**Kutipan Teks**
◆ ◆ ◆

Namun demikian gagasan Islam tentang
perempuan kelihatannya tidak selalu dapat terwujudkan dalam sejarah. Dalam
masyarakat kesukuan yang patrilineal, pembagian tugas dan fungsi antara
laki-laki dan perempuan sebagai lanjutan dari kebudayaan pra-Islam terus
berlangsung. Beberapa perubahan yang tegas tercantum dalam al-Qur’an atau hadis
telah mengubah tradisi yang ada seperti dalam hak kewarisan. Namun banyak ayat
dan hadis yang kemudian diinterpretasikan sedemikian rupa sehingga lebih dekat
dengan tradisi pra-Islam.[16]
C. Kalalah
Kata kalalah adalah bentuk
masdar dari kata “kalla” yang
secara bahasa berarti letih atau lemah. Kata kalalah ini pada asalnya digunakan untuk menunjuk pada
sesuatu yang melingkarinya, yang tidak berujung ke atas dan ke bawah seperti
kata “iklil” yang berarti mahkota, karena ia melingkari kepala. Seseorang dapat disebut kalalah
manakala ia tidak mempunyai keturunan dan leluhur (anak dan ayah. Kerabat garis
sisi disebut kalalah karena berada disekelilingnya bukan di atas atau di
bawah.[17]
Kata kalalah kemudian dipergunakan
untuk seseorang yang tidak punya ayah dan anak.[18]
Istilah kalalah penggunaannya
bisa untuk pewaris dan bisa juga untuk ahli waris. Ada pendapat beberapa ahli
bahasa tentang pewaris yang kalalah, yaitu:
1.

◆ ◆ ◆

**Data yang Diberikan**
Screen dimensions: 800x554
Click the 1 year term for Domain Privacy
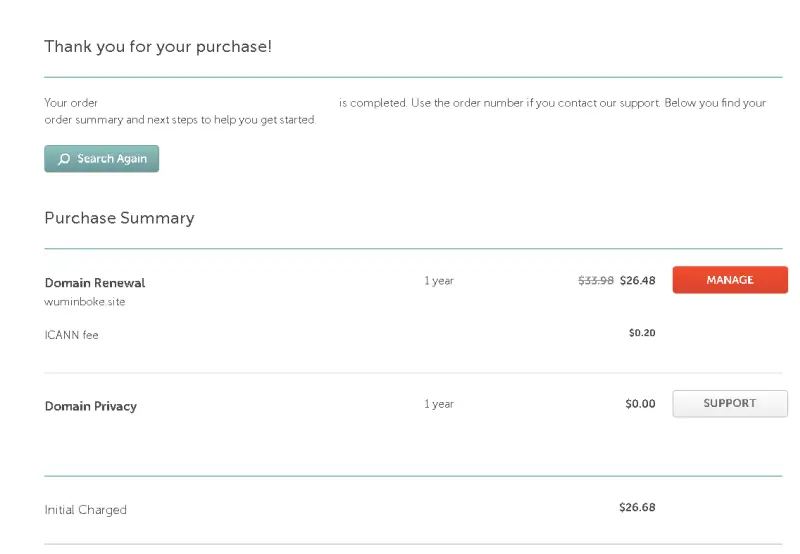[439, 404]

◆ ◆ ◆

**Daftar Tugas**
[1] Ringkaslah paragraf dalam kutipan teks yang diawali "Kata kalalah adalah bentuk" menjadi beberapa butir yang tetap memuat fakta utamanya.
[2] Menurut kutipan teks, dalam hal apa perubahan yang tegas tercantum dalam al-Qur'an atau hadis telah mengubah tradisi yang ada?
[3] Tolong tuliskan lanjutan kutipan teks tentang kalalah, dimulai dari bagian terakhir yang ditampilkan.

**Jawaban Latihan**
[1]
- Kalalah adalah bentuk masdar dari kata "kalla", yang secara bahasa berarti letih atau lemah.
- Pada asalnya kata ini menunjuk pada sesuatu yang melingkari dan tidak berujung ke atas maupun ke bawah, seperti "iklil" (mahkota) yang melingkari kepala.
- Seseorang disebut kalalah bila ia tidak mempunyai keturunan dan leluhur, yaitu anak dan ayah.
- Kerabat garis sisi disebut kalalah karena berada di sekeliling, bukan di atas atau di bawah.

[2] Dalam hak kewarisan.

[3]
Orang yang tidak
punya anak dan orang tua
2.
orang yang tidak
punya keluarga dan kerabat
3.
orang yang tidak
punya anak, orang tua dan saudara.[19]
Sedangkan ahli waris yang kalalah
adalah saudara sebapak, saudara seibu atau saudara kandung.
Terdapat tiga pendapat dalam menjelaskan fungsi kata kalalah yang terdapat di dalam ayat 12 (wa in
kana rajulun yuratsu kalalatan)
1.
Beberapa ahli
nahwu Bashrah mengatakan bahwa kalalatan sebagai khabar dari kana
sehingga berarti orang yang tidak meninggalkan orang tua dan anak, sedangkan yuratsu
menjadi sifat dari rajul yang
berarti orang yang orang lain mewarisi darinya.
2.
Sebagian ulama
Bashrah yang lainnya berpendapat bahwa kalalatan adalah hal yang berarti jika seseorang yang darinya diwarisi
sedangkan ia tidak meninggalkan orang tua dan anak.
3.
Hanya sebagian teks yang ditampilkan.